DOCUMENT PASSAGE:
Approach 2: Commonly Occurring Systems: The grokking course page provides one thing for sure — the list of commonly occurring systems. It is probably clear by now that I despise this exploitative business trend around various interview preparation platforms/social media influencers preying on millions of hopeful candidates and indirectly telling them “buy our question/solution sets, mug them up and get a job at Facebook/Google”. Sad part is a lot of them are FANG alumni and they should know better that it does not and should not work like that.

Open Google and study the solutions for these list of problems to get an honest understanding of how stuff works. There are quite a few youtube channels that have decent cursory solutions for common SysDesigns. Gaurav Sen, and Narendra L comes to mind. There are many others.

Understand that these are some garden variety solutions to very complex problems. Design decisions depend on many things and they come from a lot of experience from actually designing complex systems. Unfortunately not many of us will have that hands-on opportunity so, here comes the last part of my approach — standing on the shoulders of giants.

Also, while you’re at it, practice these designs on the physical whiteboard that I’ve told you to purchase while keeping time! Use this for the actual interview if you are interviewing virtually! This will save you a lot of pain.

Approach 3: Learning from the “Horses’ mouth”: Perhaps the most important step is what Jackson’s video tells us at the 43 min mark — to go through the actual tech talks and deep dives into systems form the actual designers. You know what is a goldmine that almost no one I’ve asked around knows exists? The Facebook Engineering page. You see, most people think Facebook’s products are the FB app, IG, WhatsApp, Occulus and so on while the contributions of Facebook engineering are far more than these consumer facing products. There are a plethora of just brilliant internal and open sourced tools like Cassandra, Haystack, Scribe, Spark, PyTorch, GraphQL and so many others. Please learn about them. Bonus point — do you know Facbeook has a podcast all about mobile and related tech?

Next, start expanding your circle to other giants namely Netflix, Twitter, Instagram, Snapchat, Dropbox, Tesla, not to mention, Google! Here’s a video where they take a deep dive into Netflix’s famous ZUUL gatekeeping system.

Or perhaps the challenges Instagram faced while scaling the system for billions of requests in a matter of months.

Or perhaps Slack?

My point is, there are plenty of resources out there that covers incredible depth. You need to actively seek them out, pick an interest area and keep learning — not just for passing an interview but to actually understand how these work. Its fascinating!

3. Behavioral Preparation:

I must confess I did not prepare much for this which is why out of the 6 Onsite interviews I had, my behavioral went the worst despite having a wonderful interviewer making me feel comfortable throughout. My strategy was to be objective, honest and candid. However the lack of practice meant I became too comfortable during the interview and swayed from the topic at one point. Don’t let that happen to you. Jackson Gabbard to the rescue again!

PROBLEM A: Decide whether each statement below agrees with the interview preparation passage, answering yes or no and quoting the words of the passage that settle it. (i) The author advises practicing designs on a physical whiteboard while keeping time. (ii) The author prepared a great deal for the behavioral interview. (iii) Of the author's onsite interviews, the behavioral one went best.
PROBLEM B: Return the part of the interview preparation passage between "Or perhaps the" and "the rescue again!", inclusive, copied exactly.

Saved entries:

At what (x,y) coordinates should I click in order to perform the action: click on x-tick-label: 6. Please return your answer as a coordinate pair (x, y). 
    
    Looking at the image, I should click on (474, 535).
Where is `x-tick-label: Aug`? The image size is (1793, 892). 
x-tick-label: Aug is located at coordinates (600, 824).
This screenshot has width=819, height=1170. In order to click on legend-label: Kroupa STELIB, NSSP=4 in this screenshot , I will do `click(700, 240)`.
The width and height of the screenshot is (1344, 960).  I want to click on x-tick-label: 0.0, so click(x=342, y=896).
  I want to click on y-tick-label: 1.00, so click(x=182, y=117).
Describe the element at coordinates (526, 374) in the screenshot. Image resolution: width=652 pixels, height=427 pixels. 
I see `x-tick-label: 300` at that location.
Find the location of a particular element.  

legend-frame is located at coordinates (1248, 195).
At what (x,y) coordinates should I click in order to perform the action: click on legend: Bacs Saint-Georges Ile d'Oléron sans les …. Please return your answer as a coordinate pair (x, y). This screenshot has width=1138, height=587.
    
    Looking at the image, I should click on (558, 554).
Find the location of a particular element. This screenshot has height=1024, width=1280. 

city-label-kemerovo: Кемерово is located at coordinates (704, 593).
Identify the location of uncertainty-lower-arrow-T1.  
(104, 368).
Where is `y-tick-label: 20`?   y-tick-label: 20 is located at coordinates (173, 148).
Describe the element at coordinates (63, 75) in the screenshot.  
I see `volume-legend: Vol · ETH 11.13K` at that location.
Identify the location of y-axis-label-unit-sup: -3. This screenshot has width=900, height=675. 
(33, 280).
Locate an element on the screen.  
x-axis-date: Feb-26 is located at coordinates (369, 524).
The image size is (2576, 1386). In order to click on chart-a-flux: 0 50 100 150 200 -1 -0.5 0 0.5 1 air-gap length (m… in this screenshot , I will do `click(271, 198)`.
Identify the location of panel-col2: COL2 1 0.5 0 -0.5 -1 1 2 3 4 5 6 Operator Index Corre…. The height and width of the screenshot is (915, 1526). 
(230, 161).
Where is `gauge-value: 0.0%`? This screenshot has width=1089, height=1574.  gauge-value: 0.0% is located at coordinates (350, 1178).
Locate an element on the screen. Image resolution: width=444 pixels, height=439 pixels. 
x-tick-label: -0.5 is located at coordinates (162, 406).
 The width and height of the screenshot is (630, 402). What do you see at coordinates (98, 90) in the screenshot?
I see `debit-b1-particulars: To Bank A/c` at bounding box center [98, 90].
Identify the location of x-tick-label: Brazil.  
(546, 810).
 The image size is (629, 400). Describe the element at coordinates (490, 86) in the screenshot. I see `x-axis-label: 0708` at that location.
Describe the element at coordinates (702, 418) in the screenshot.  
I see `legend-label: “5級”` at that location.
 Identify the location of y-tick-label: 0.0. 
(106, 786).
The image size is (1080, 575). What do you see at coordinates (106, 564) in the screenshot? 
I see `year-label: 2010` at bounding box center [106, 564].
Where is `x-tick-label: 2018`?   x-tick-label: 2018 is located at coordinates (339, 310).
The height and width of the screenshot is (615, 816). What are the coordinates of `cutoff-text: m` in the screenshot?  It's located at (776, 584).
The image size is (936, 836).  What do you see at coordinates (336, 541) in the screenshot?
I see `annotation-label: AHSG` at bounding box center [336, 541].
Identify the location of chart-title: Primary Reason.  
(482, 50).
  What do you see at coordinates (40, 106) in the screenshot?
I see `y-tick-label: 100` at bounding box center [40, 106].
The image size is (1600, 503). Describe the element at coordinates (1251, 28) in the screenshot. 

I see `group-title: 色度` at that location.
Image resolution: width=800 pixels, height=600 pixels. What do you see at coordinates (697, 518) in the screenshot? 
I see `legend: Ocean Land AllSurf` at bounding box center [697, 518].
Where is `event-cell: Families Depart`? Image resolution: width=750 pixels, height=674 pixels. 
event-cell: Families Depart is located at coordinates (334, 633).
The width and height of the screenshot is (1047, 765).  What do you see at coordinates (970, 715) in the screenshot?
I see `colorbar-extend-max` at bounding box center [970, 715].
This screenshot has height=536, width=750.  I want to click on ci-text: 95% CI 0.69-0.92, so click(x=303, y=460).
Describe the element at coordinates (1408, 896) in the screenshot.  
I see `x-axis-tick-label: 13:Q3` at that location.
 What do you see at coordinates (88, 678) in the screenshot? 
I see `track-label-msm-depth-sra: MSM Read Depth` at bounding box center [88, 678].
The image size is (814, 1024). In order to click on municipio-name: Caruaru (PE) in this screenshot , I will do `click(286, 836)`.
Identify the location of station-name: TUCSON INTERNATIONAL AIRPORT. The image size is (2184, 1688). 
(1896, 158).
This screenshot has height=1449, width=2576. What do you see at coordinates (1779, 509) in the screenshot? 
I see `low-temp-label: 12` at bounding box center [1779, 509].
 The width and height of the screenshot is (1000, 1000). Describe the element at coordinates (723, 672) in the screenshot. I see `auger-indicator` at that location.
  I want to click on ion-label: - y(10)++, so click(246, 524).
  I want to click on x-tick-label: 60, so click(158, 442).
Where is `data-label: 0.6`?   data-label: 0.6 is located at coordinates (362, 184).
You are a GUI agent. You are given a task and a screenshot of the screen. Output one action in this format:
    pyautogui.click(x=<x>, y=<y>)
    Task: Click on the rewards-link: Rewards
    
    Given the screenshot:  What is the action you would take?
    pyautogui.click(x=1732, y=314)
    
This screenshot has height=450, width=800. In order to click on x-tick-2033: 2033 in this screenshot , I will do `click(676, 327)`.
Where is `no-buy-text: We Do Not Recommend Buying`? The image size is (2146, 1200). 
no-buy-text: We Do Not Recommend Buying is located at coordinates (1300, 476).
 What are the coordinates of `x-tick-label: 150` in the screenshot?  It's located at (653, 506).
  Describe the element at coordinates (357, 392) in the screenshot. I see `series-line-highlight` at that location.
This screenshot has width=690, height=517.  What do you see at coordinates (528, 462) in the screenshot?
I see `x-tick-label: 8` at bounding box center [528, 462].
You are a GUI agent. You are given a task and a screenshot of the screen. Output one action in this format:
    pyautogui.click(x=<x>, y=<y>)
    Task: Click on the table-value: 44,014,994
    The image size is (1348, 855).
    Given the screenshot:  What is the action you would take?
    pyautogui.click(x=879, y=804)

ANSWER A:
(i) Yes: "practice these designs on the physical whiteboard that I’ve told you to purchase while keeping time!"
(ii) No: "I must confess I did not prepare much for this"
(iii) No: "out of the 6 Onsite interviews I had, my behavioral went the worst"

ANSWER B:
Or perhaps the challenges Instagram faced while scaling the system for billions of requests in a matter of months.

Or perhaps Slack?

My point is, there are plenty of resources out there that covers incredible depth. You need to actively seek them out, pick an interest area and keep learning — not just for passing an interview but to actually understand how these work. Its fascinating!

3. Behavioral Preparation:

I must confess I did not prepare much for this which is why out of the 6 Onsite interviews I had, my behavioral went the worst despite having a wonderful interviewer making me feel comfortable throughout. My strategy was to be objective, honest and candid. However the lack of practice meant I became too comfortable during the interview and swayed from the topic at one point. Don’t let that happen to you. Jackson Gabbard to the rescue again!